** Begin ENTRIES **
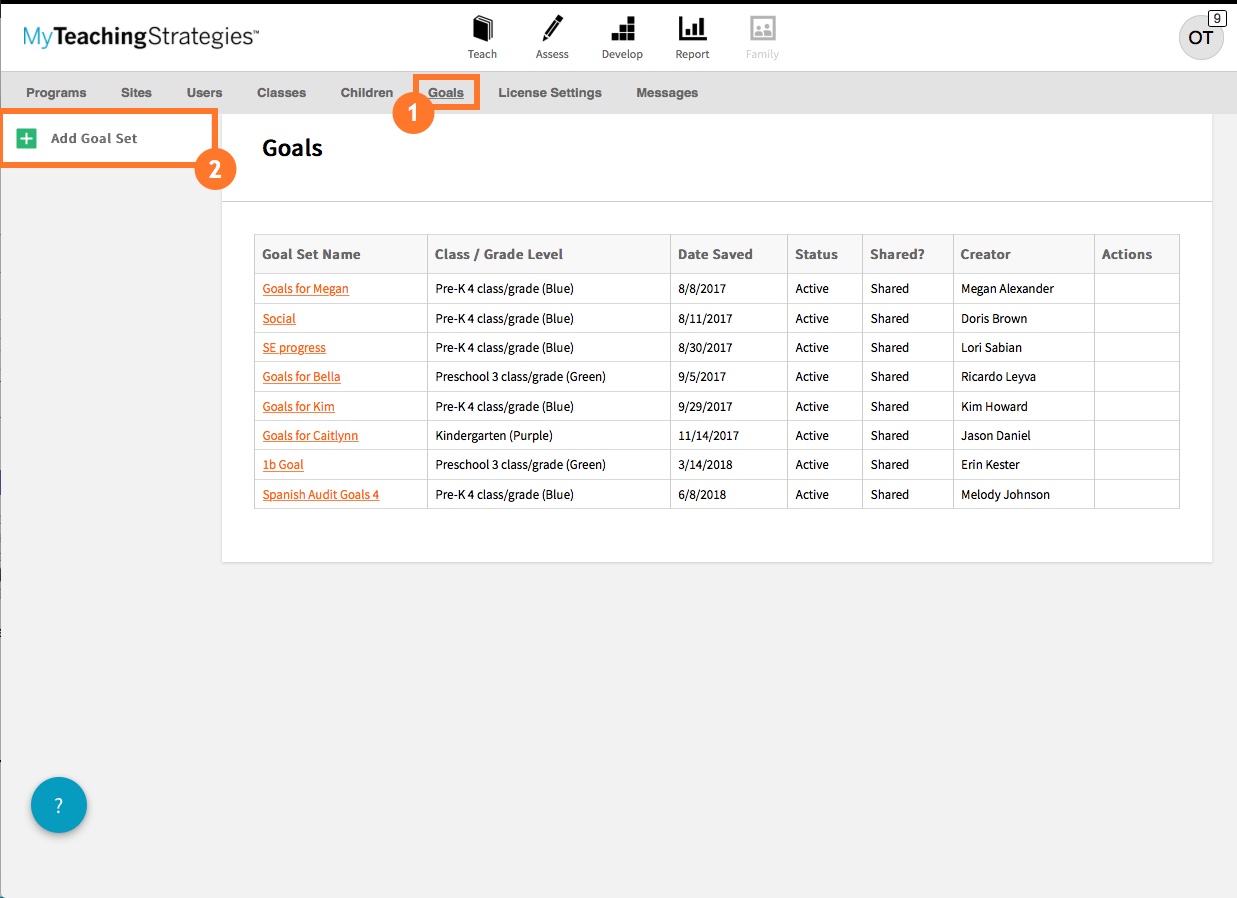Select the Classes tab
** End ENTRIES **
** Begin ENTRIES **
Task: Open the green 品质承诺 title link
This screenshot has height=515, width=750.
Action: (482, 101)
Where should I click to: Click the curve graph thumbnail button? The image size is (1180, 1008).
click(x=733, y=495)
** End ENTRIES **
WHAT IS EXPECTED – Rewrite the lines from the one containing "Where should I" through the one containing "click(x=733, y=495)", replacing "thumbnail button" with "preview button" and keeping everything else the same.

ANSWER TO THIS EXERCISE –
Where should I click to: Click the curve graph preview button? The image size is (1180, 1008).
click(x=733, y=495)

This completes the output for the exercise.